TASK INSTRUCTIONS:
Count the lines in the data below where the string "Open" occurs, please, and give the number alone.

MATERIAL PROVIDED:

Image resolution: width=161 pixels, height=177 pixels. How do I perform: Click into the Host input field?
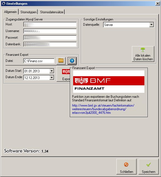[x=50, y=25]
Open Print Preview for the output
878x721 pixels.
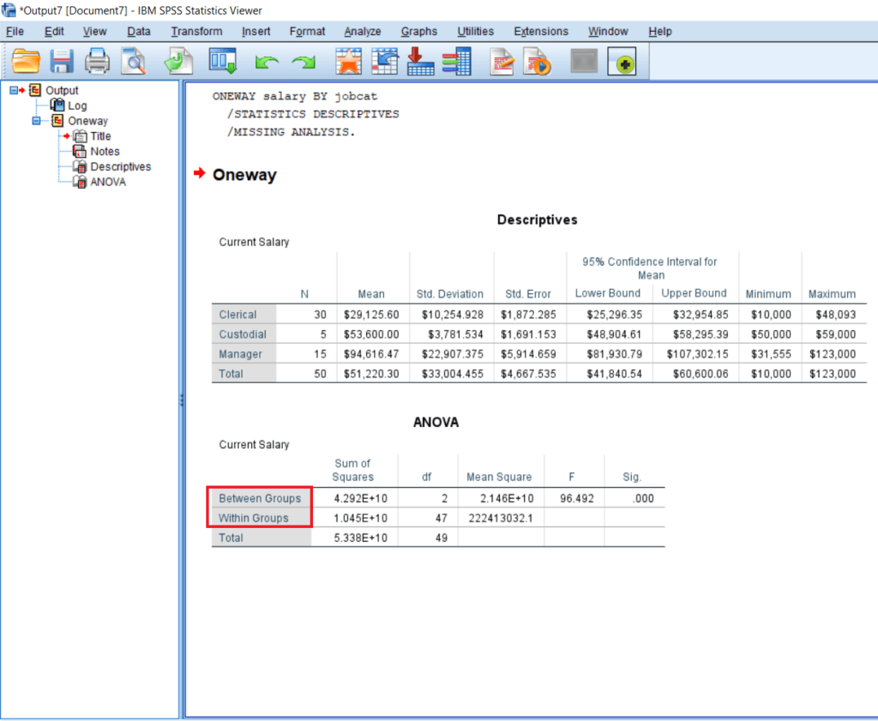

--

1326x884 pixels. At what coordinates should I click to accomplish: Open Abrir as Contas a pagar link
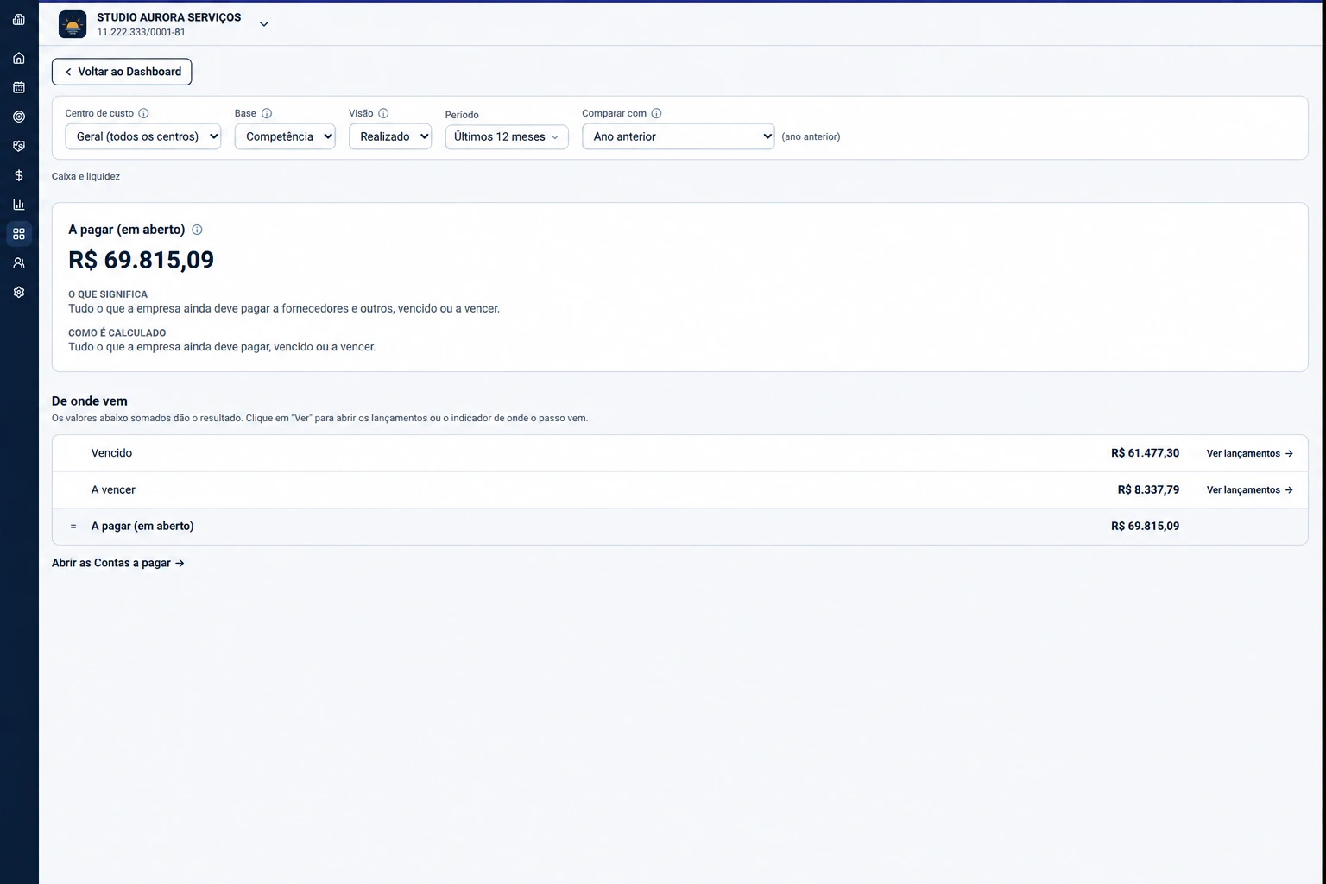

* * *

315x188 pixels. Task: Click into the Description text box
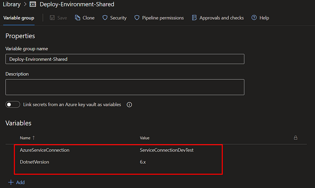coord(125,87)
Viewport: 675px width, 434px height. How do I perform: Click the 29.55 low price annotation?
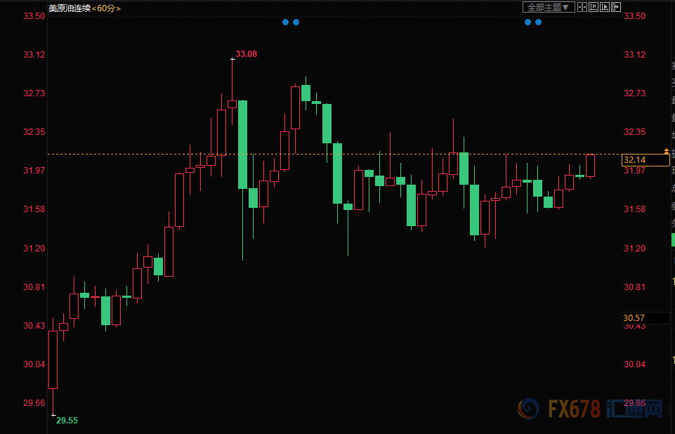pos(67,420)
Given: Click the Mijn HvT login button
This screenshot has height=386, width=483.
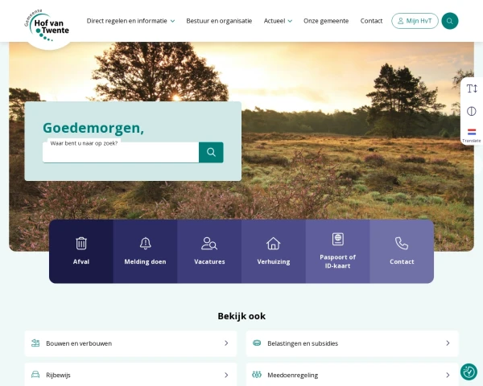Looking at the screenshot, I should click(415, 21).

ANSWER TO THE PROBLEM:
2